WHAT IS BEING ASKED:
Copy out the items below word for word, from the line containing "will (495, 86)." through the line containing "will pyautogui.click(x=973, y=161).", both ends included.

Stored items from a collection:
* * * * * * * * *
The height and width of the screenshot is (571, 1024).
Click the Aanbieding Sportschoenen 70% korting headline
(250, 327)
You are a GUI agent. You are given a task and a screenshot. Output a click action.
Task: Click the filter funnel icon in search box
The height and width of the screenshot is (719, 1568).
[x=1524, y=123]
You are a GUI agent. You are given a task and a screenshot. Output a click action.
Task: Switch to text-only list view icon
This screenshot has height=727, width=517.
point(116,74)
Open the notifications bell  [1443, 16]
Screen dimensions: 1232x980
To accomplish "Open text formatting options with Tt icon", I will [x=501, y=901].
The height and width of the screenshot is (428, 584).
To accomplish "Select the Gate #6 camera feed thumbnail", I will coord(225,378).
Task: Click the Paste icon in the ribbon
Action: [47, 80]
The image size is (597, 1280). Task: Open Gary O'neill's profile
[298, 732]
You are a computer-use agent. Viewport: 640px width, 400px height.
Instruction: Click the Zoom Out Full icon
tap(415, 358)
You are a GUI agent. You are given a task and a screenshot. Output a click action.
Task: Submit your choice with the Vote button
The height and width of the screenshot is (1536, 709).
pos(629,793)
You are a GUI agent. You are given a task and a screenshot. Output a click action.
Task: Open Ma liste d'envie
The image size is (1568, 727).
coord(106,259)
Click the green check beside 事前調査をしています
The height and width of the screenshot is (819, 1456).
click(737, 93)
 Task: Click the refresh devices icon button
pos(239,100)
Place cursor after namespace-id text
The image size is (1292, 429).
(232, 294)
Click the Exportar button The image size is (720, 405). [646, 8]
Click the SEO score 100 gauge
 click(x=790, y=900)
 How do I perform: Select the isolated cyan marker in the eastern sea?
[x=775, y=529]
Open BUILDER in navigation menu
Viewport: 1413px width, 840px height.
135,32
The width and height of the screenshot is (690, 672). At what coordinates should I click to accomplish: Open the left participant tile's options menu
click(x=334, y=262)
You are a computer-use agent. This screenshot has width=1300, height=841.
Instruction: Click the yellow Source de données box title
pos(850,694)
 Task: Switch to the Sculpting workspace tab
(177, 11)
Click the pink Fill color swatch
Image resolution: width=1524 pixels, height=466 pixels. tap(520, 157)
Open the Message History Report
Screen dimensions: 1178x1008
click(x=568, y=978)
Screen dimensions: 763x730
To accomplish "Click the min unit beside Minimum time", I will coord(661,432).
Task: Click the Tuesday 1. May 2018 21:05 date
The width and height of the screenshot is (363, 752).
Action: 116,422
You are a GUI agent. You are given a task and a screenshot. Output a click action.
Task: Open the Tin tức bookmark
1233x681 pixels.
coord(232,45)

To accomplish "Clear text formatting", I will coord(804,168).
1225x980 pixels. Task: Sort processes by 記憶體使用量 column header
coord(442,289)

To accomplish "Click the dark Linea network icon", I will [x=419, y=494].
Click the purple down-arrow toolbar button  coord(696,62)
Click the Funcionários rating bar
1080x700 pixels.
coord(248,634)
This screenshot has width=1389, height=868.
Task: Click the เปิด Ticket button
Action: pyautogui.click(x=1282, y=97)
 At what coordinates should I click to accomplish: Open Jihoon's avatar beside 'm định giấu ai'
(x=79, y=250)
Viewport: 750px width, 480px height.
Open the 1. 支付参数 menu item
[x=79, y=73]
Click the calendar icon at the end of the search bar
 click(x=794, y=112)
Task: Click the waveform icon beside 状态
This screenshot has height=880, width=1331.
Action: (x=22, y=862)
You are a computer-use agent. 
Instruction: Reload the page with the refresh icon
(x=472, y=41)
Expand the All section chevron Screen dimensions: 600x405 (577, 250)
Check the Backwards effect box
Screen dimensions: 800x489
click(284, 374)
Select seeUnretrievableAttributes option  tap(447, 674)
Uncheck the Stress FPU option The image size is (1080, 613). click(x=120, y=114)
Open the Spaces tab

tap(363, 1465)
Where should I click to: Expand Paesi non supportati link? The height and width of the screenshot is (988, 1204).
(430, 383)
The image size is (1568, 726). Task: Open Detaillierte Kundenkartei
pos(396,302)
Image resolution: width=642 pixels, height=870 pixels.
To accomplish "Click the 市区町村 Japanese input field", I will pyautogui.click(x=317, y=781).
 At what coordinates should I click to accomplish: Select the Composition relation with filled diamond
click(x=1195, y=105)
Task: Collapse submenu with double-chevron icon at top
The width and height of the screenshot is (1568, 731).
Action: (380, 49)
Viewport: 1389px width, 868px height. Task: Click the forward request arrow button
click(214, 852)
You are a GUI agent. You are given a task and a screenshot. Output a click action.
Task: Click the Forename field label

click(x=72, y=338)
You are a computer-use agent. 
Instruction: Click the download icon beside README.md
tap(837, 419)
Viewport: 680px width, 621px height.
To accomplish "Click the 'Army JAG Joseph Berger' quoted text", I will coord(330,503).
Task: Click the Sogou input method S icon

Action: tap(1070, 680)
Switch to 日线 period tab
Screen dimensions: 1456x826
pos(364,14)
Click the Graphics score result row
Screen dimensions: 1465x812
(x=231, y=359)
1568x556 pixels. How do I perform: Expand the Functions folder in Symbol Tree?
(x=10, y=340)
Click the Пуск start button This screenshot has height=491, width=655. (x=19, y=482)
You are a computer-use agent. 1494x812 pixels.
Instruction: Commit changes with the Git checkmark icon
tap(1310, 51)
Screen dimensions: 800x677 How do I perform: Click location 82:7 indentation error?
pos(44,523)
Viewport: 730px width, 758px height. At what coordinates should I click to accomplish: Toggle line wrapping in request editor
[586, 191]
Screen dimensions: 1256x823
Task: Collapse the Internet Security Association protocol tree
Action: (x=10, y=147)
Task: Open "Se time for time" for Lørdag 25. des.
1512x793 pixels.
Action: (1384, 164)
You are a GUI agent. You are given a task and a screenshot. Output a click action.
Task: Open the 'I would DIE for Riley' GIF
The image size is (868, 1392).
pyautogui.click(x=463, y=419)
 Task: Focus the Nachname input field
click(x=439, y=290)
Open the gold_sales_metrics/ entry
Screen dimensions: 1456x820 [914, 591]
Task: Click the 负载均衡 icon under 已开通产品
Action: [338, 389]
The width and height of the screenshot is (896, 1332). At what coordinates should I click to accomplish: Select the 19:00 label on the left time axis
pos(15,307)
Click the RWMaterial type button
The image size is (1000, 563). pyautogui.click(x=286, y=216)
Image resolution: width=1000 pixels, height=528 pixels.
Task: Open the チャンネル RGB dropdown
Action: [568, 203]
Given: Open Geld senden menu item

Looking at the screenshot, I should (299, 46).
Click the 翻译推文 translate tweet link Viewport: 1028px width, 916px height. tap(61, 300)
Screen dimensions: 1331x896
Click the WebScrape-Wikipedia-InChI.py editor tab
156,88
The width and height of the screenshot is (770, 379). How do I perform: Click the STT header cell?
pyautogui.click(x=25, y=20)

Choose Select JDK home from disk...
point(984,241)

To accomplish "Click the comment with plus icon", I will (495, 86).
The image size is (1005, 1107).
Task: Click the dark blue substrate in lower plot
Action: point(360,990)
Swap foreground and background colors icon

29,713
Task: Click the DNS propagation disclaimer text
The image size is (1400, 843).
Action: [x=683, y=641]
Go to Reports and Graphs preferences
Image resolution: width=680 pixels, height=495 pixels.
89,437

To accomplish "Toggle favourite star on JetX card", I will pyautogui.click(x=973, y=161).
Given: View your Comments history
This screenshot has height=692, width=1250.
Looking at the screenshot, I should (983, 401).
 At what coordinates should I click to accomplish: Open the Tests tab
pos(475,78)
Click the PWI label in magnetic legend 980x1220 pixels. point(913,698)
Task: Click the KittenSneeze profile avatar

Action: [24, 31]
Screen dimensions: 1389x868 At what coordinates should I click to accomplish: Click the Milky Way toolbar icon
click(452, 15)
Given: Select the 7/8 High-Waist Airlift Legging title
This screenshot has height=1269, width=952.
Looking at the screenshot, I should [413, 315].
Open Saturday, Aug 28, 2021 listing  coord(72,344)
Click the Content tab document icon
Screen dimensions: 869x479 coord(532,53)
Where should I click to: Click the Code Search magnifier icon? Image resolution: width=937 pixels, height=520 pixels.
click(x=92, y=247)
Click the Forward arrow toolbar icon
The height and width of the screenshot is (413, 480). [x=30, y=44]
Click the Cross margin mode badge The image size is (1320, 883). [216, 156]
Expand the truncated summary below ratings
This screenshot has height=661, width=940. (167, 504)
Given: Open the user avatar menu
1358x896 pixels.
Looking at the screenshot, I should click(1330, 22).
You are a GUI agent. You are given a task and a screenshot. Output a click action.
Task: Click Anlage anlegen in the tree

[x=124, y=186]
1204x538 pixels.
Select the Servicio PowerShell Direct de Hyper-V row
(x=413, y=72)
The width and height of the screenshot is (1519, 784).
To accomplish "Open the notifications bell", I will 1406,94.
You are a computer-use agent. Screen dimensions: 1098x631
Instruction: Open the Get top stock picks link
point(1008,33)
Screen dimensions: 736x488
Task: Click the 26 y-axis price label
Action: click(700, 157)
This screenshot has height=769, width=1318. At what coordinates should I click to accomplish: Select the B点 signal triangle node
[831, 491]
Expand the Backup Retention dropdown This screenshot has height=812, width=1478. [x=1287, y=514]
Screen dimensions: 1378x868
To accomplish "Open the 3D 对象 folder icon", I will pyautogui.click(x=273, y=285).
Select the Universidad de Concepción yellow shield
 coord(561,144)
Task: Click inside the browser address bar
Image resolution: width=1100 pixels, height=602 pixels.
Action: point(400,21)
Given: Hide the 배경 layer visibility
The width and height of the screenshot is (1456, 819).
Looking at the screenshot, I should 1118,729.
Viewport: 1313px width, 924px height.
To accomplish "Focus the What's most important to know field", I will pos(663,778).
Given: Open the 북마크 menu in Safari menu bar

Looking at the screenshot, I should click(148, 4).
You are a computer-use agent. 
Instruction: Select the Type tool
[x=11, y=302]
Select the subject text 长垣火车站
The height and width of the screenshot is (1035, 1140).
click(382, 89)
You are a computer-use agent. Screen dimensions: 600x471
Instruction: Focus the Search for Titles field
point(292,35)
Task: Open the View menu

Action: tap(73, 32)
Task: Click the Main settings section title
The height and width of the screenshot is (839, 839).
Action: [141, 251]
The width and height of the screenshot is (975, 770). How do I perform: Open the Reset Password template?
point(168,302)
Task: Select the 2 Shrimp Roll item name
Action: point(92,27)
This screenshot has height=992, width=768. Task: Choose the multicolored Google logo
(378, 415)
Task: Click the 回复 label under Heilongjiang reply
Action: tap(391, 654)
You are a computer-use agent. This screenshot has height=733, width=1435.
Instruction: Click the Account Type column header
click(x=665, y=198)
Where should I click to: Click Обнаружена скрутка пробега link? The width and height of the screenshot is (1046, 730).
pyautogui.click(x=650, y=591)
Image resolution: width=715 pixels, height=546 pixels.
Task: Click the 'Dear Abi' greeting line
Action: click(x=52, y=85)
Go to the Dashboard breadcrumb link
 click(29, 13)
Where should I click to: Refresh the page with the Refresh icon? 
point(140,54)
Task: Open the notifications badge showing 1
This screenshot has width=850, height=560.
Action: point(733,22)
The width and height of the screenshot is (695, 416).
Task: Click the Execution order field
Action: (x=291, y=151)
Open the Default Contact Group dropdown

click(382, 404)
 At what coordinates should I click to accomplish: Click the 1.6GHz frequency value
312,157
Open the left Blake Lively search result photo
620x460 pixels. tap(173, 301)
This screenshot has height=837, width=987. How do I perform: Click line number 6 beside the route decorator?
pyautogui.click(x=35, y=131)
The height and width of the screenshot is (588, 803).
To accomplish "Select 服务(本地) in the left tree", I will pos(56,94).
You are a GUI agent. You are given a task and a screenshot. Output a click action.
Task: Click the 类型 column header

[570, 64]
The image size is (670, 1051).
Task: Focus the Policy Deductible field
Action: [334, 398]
* * * * * * * * *
RESULT OF THE EXERCISE:
To accomplish "Click the comment with plus icon", I will (495, 86).
The image size is (1005, 1107).
Task: Click the dark blue substrate in lower plot
Action: point(360,990)
Swap foreground and background colors icon

29,713
Task: Click the DNS propagation disclaimer text
The image size is (1400, 843).
Action: [x=683, y=641]
Go to Reports and Graphs preferences
Image resolution: width=680 pixels, height=495 pixels.
89,437

To accomplish "Toggle favourite star on JetX card", I will pyautogui.click(x=973, y=161).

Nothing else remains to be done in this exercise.